Collected data
.....

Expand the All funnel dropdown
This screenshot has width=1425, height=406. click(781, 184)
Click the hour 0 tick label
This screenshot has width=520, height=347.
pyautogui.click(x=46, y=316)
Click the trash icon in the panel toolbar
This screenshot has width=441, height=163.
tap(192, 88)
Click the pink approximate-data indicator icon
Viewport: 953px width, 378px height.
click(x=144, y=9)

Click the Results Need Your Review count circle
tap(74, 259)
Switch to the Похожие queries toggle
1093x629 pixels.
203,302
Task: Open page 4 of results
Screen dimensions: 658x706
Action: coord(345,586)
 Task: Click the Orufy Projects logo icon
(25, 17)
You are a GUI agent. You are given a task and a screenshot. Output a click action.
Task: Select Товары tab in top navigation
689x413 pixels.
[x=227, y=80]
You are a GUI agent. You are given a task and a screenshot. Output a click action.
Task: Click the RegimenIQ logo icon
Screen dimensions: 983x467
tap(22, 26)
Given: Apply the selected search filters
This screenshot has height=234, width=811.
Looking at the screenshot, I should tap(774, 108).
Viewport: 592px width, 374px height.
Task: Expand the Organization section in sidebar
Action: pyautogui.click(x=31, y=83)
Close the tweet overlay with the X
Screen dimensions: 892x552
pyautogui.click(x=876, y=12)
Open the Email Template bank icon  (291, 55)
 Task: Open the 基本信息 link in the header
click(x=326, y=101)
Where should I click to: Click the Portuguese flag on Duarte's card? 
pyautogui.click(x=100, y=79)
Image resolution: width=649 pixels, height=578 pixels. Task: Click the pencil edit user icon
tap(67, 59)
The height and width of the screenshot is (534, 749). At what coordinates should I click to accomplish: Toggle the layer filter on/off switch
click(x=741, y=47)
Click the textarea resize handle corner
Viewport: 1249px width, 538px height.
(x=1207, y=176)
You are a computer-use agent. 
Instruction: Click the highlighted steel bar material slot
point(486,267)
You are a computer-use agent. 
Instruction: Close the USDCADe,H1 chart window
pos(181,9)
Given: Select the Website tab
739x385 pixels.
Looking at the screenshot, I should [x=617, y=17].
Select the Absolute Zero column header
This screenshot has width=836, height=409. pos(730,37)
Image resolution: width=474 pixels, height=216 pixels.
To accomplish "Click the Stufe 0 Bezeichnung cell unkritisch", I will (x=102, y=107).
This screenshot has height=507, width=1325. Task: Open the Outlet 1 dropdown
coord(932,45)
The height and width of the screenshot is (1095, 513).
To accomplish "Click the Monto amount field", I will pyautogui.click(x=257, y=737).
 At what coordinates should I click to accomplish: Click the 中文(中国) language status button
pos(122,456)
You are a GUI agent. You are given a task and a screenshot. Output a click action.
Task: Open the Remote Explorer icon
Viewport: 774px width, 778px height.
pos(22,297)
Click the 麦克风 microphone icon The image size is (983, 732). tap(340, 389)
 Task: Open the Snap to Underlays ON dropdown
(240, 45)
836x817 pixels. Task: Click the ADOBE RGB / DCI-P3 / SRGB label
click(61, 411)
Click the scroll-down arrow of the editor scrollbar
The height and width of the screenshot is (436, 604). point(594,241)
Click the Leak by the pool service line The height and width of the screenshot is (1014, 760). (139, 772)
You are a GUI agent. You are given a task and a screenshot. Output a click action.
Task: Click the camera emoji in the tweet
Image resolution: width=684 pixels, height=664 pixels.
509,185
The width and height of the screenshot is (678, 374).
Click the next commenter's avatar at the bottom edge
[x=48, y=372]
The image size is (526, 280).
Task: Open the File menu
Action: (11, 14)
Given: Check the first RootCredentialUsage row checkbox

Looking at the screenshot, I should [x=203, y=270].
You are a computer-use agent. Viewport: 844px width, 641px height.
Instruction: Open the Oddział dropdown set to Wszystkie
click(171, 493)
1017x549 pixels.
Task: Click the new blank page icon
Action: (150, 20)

.....

Up to and including the line with "Given: Apply the selected search filters", transcribe the entries above exactly, starting from their first line.

Expand the All funnel dropdown
This screenshot has width=1425, height=406. click(781, 184)
Click the hour 0 tick label
This screenshot has width=520, height=347.
pyautogui.click(x=46, y=316)
Click the trash icon in the panel toolbar
This screenshot has width=441, height=163.
tap(192, 88)
Click the pink approximate-data indicator icon
Viewport: 953px width, 378px height.
click(x=144, y=9)

Click the Results Need Your Review count circle
tap(74, 259)
Switch to the Похожие queries toggle
1093x629 pixels.
203,302
Task: Open page 4 of results
Screen dimensions: 658x706
Action: coord(345,586)
 Task: Click the Orufy Projects logo icon
(25, 17)
You are a GUI agent. You are given a task and a screenshot. Output a click action.
Task: Select Товары tab in top navigation
689x413 pixels.
[x=227, y=80]
You are a GUI agent. You are given a task and a screenshot. Output a click action.
Task: Click the RegimenIQ logo icon
Screen dimensions: 983x467
tap(22, 26)
Given: Apply the selected search filters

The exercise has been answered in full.